Eliot’s poetry - including the Four Quartets - is all about the unqualified value of non-verbal, non-self centred immediate experience, the valuation he places on the present moment, which poetry only distantly and weakly captures through memory.
What might have been and what has been
Point to one end, which is always present…
Time past and time future
What might have been and what has been
Point to one end, which is always present.
(Burnt Norton)
and
Sudden in a shaft of sunlight
Even while the dust moves
There rises the hidden laughter
Of children in the foliage
Quick now, here, now, always—
Ridiculous the waste sad time
Stretching before and after.
(Burnt Norton)
A lot of Eliot’s poem resonates with the language of the Christian mystics, like the Cloud of Unknowing and St John of the Cross:
I said to my soul, be still, and wait without hope
For hope would be hope for the wrong thing; wait without love,
For love would be love of the wrong thing; there is yet faith
But the faith and the love and the hope are all in the waiting.
Wait without thought, for you are not ready for thought
(East Coker)
and
In order to arrive at what you do not know
You must go by a way which is the way of ignorance.
In order to possess what you do not possess
You must go by the way of dispossession.
In order to arrive at what you are not
You must go through the way in which you are not.
And what you do not know is the only thing you know
And what you own is what you do not own
And where you are is where you are not.
(East Coker)
and
to apprehend
The point of intersection of the timeless
With time, is an occupation for the saint—
No occupation either, but something given
And taken, in a lifetime’s death in love,
Ardour and selflessness and self-surrender.

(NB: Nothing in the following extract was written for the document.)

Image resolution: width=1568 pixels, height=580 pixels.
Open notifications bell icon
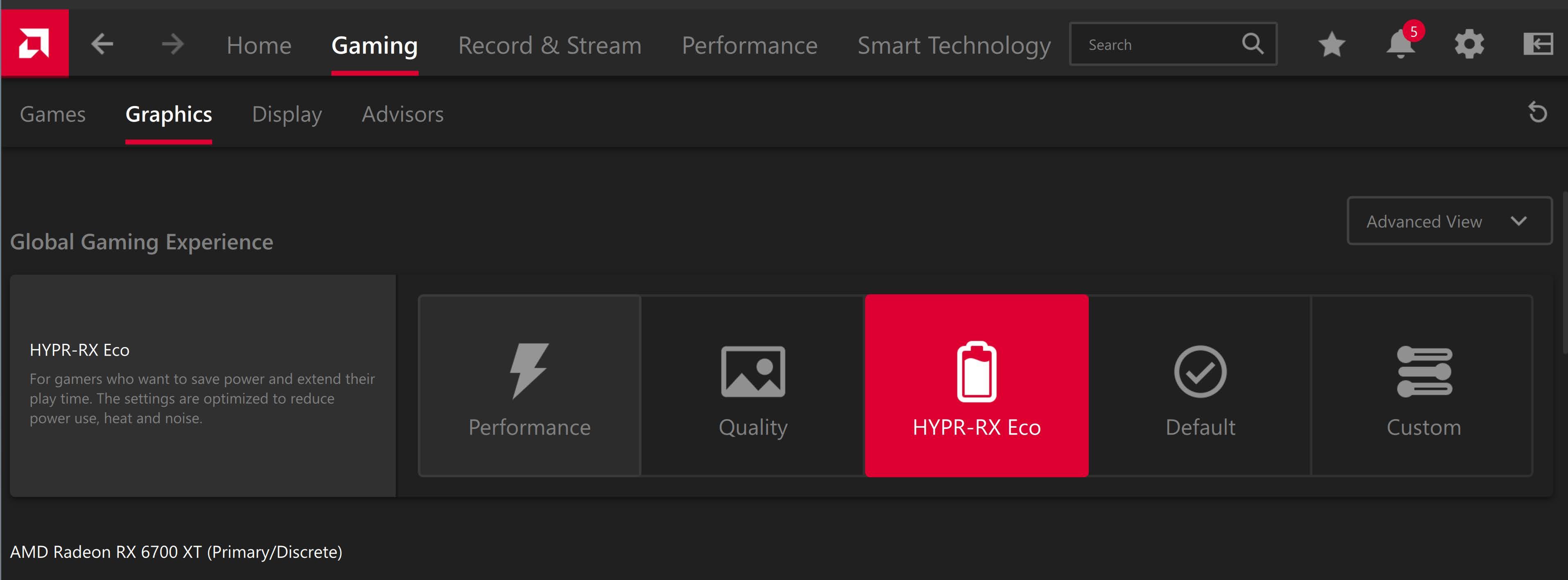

For most of us, there is only the unattended
Moment, the moment in and out of time,
The distraction fit, lost in a shaft of sunlight,
The wild thyme unseen, or the winter lightning
Or the waterfall, or music heard so deeply
That it is not heard at all, but you are the music
While the music lasts.
(The Dry Salvages)
and (quoting Julian of Norwich, a Christian mystic)
Quick now, here, now, always—
A condition of complete simplicity
(Costing not less than everything)
And all shall be well and
All manner of thing shall be well
(Little Gidding)
And here is Eliot saying the same thing but now echoing the language of the Bhagavad Gita
Here between the hither and the farther shore
While time is withdrawn, consider the future
And the past with an equal mind.
At the moment which is not of action or inaction
You can receive this: “on whatever sphere of being
The mind of a man may be intent
At the time of death”—that is the one action
(And the time of death is every moment)
(The Dry Salvages)
So I’m not sure that Eliot would agree with your saying that the ego, the self, the ‘me’, expands awareness. His poetry rather says the opposite. The world made by memory makes poetry possible, and can be celebrated for that - but it is a pale imitation of original, unmediated experience (“Erhebung without motion”).